Angry murmurs erupted through the diner. Payton understood the confusion she saw on their faces. The pack lodge had been a place where everyone came together as a community, whether it was a wedding or a party. Or where town hall meetings were conducted on bylaws and pack business. Only Bennett had closed and sealed the doors once he had been made alpha. The only laws he had enforced were ones that seemed to benefit him and his cronies, the omega wolves of the pack. Through Esmeralda, Payton had learned every business paid a pack tax, something that Bennett had insisted on but no one liked.
It hadn't taken long for many to become disillusioned with Bennett's leadership. He had promised the moon but never delivered. Some had even chosen to go solitary, leaving Sheridan altogether.
As people continued to spew their outrage over losing the lodge, Payton backed away. Maybe this was the final nail in the coffin. They'd all been too complacent once Bennett had assumed the alpha role. Although no one liked him, no one had the guts to do anything about him. The last person who had challenged him for alpha was Jericho, and that didn't end well.
"We need to call a meeting."
"In the pack lodge, before this sale is complete. We can't let an outsider come here. The pack needs to be protected." "Wasn't that why we were paying Bennett?" another demanded. "To protect us?"
"You know who never extorted us for protection money? Branson."
Payton agreed with everything being said, but she didn't voice aloud her support. Over the years, she'd learned to keep her mouth shut because although she was tolerated, she wasn't fully accepted. She turned from the bitching still going on and headed into the back. Her shift was almost over anyway. Hanging up her apron, she waved at Esmeralda, who gave her an understanding nod. She clocked out, grabbed her purse, and slipped out the backdoor. As she walked home, the idea of leaving flitted once more through her mind. Right after Jericho had vanished, she'd seriously thought about packing up and trying to replace him. Or heading anywhere else but Colorado. Start her life new in a city that didn't know about her ... abnormality. But she'd been far too young, as well as unable to afford it. Over the years, she'd been saving up enough money to enact her escape plan, and she figured she might have enough to live comfortably until she found her passion.
She figured Jericho was a lost cause.
Payton turned onto her street and headed toward her parents' house, where she lived in the apartment above the garage. At least working nights prevented her from enduring time with them. She knew they loved her in their own way, but she also knew they hated the fact she wasn't fully wolf.
Word must have traveled fast because by the time she walked up the driveway, a few cars had already beat her home. Arguments came streaming out of the open windows. She paused and listened.

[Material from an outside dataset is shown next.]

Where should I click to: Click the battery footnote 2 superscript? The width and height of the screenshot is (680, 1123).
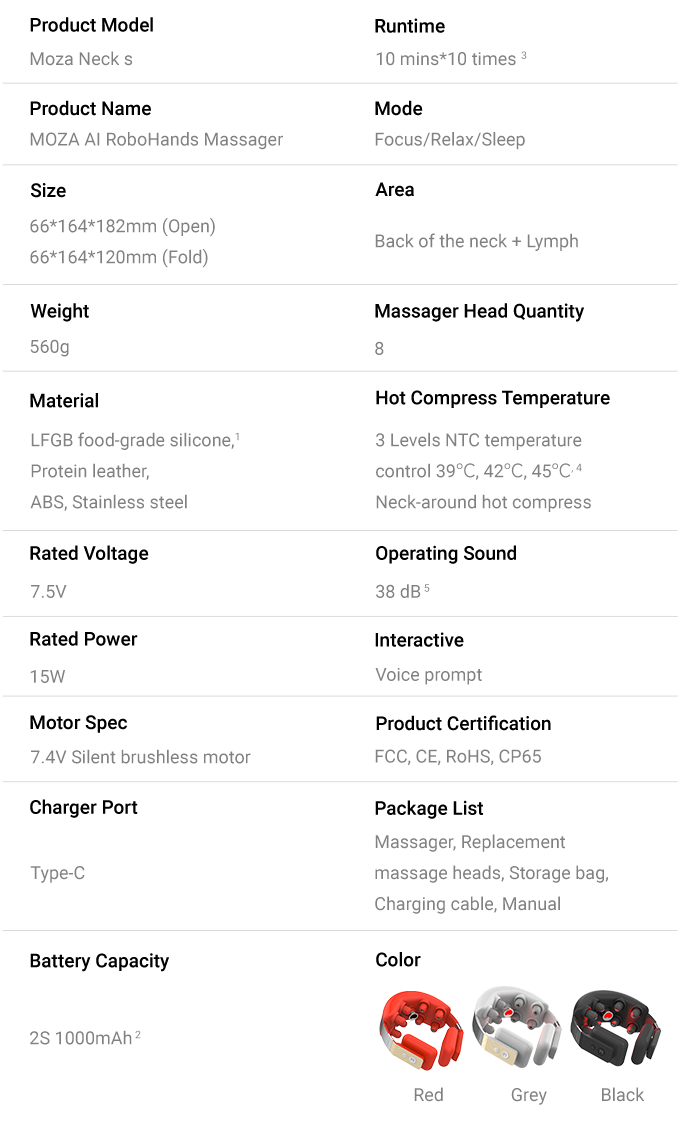[138, 1034]
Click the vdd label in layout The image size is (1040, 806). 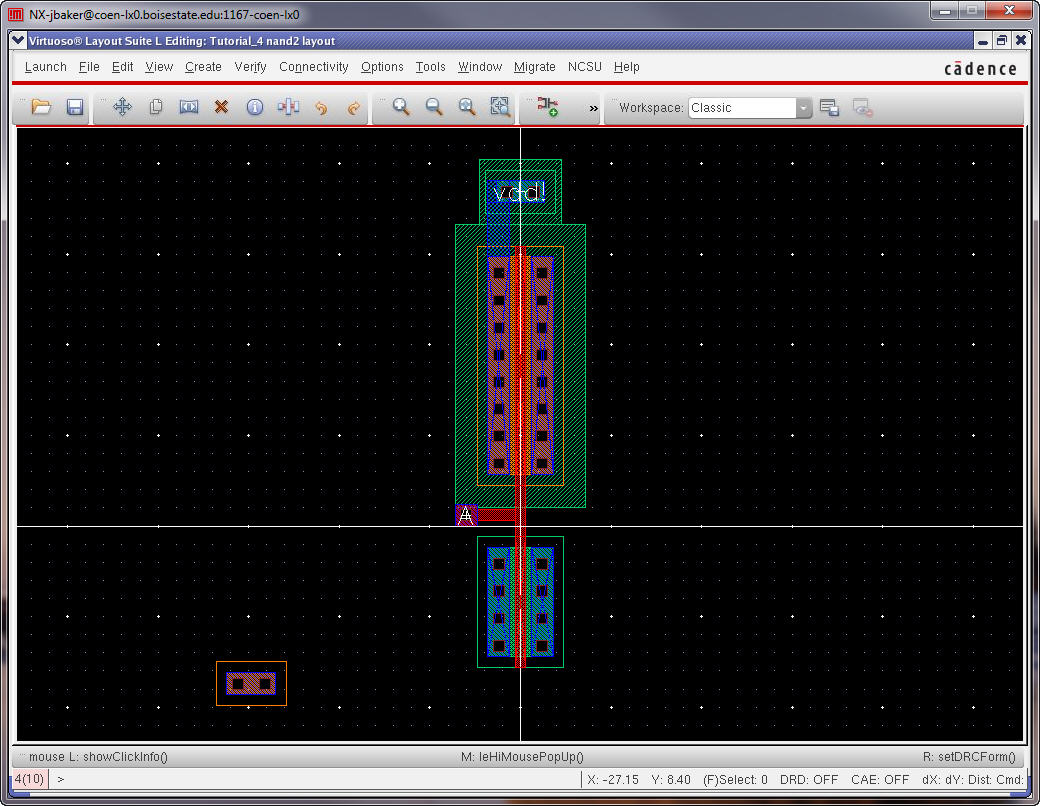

"We won't stand for this!" her dad, Marcus, screeched. "We'll be at that pack meeting in the morning, and Bennett better have some goddamn solid answers!"
Payton sighed. Her dad was all bark and no bite. She headed toward her apartment, knowing even though she was half invisible to the pack, she'd be at the meeting to listen to everyone bitch while Bennett dismissed all their concerns. He was truly an awful alpha. At moments like this, she missed how the pack used to be under Branson's leadership. It was never going to be the same, so why keep torturing themselves? Even years later, Jericho's absence still left a hollowness in her heart. Perhaps the pack lodge being sold was a sign. Perhaps now was her best time to leave the community and become a lone wolf.